▶ _Exercise_
Please copy out the records that follow, word for word.

▶ _Materials provided_
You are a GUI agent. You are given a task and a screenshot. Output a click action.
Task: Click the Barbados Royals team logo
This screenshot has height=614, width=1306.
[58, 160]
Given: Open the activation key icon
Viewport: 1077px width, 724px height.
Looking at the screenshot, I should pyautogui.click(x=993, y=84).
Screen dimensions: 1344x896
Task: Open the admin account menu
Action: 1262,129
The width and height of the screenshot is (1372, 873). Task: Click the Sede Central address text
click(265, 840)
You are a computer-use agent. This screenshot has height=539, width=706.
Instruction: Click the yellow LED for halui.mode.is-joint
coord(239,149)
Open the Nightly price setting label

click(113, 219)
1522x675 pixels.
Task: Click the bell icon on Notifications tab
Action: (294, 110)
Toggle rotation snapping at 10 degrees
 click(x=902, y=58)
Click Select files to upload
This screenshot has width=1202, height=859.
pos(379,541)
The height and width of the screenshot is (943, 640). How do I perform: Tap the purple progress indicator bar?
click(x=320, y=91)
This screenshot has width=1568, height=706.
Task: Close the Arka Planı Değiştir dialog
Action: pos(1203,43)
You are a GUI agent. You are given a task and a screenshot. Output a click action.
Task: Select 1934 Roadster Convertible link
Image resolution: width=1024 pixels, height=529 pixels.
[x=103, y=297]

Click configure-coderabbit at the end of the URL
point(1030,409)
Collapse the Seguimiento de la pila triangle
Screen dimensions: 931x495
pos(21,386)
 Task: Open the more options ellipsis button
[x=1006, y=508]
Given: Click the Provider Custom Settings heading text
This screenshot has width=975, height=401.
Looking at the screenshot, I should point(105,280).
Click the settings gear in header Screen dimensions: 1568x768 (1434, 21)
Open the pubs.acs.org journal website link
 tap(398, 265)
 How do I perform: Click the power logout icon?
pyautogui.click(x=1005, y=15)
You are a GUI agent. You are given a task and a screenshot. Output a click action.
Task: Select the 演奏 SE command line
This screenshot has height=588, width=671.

▶ _Expected answer_
You are a GUI agent. You are given a task and a screenshot. Output a click action.
Task: Click the Barbados Royals team logo
This screenshot has height=614, width=1306.
[58, 160]
Given: Open the activation key icon
Viewport: 1077px width, 724px height.
Looking at the screenshot, I should pyautogui.click(x=993, y=84).
Screen dimensions: 1344x896
Task: Open the admin account menu
Action: 1262,129
The width and height of the screenshot is (1372, 873). Task: Click the Sede Central address text
click(265, 840)
You are a computer-use agent. This screenshot has height=539, width=706.
Instruction: Click the yellow LED for halui.mode.is-joint
coord(239,149)
Open the Nightly price setting label

click(113, 219)
1522x675 pixels.
Task: Click the bell icon on Notifications tab
Action: (294, 110)
Toggle rotation snapping at 10 degrees
 click(x=902, y=58)
Click Select files to upload
This screenshot has width=1202, height=859.
pos(379,541)
The height and width of the screenshot is (943, 640). How do I perform: Tap the purple progress indicator bar?
click(x=320, y=91)
This screenshot has width=1568, height=706.
Task: Close the Arka Planı Değiştir dialog
Action: pos(1203,43)
You are a GUI agent. You are given a task and a screenshot. Output a click action.
Task: Select 1934 Roadster Convertible link
Image resolution: width=1024 pixels, height=529 pixels.
[x=103, y=297]

Click configure-coderabbit at the end of the URL
point(1030,409)
Collapse the Seguimiento de la pila triangle
Screen dimensions: 931x495
pos(21,386)
 Task: Open the more options ellipsis button
[x=1006, y=508]
Given: Click the Provider Custom Settings heading text
This screenshot has width=975, height=401.
Looking at the screenshot, I should point(105,280).
Click the settings gear in header Screen dimensions: 1568x768 (1434, 21)
Open the pubs.acs.org journal website link
 tap(398, 265)
 How do I perform: Click the power logout icon?
pyautogui.click(x=1005, y=15)
You are a GUI agent. You are given a task and a screenshot. Output a click action.
Task: Select the 演奏 SE command line
This screenshot has height=588, width=671.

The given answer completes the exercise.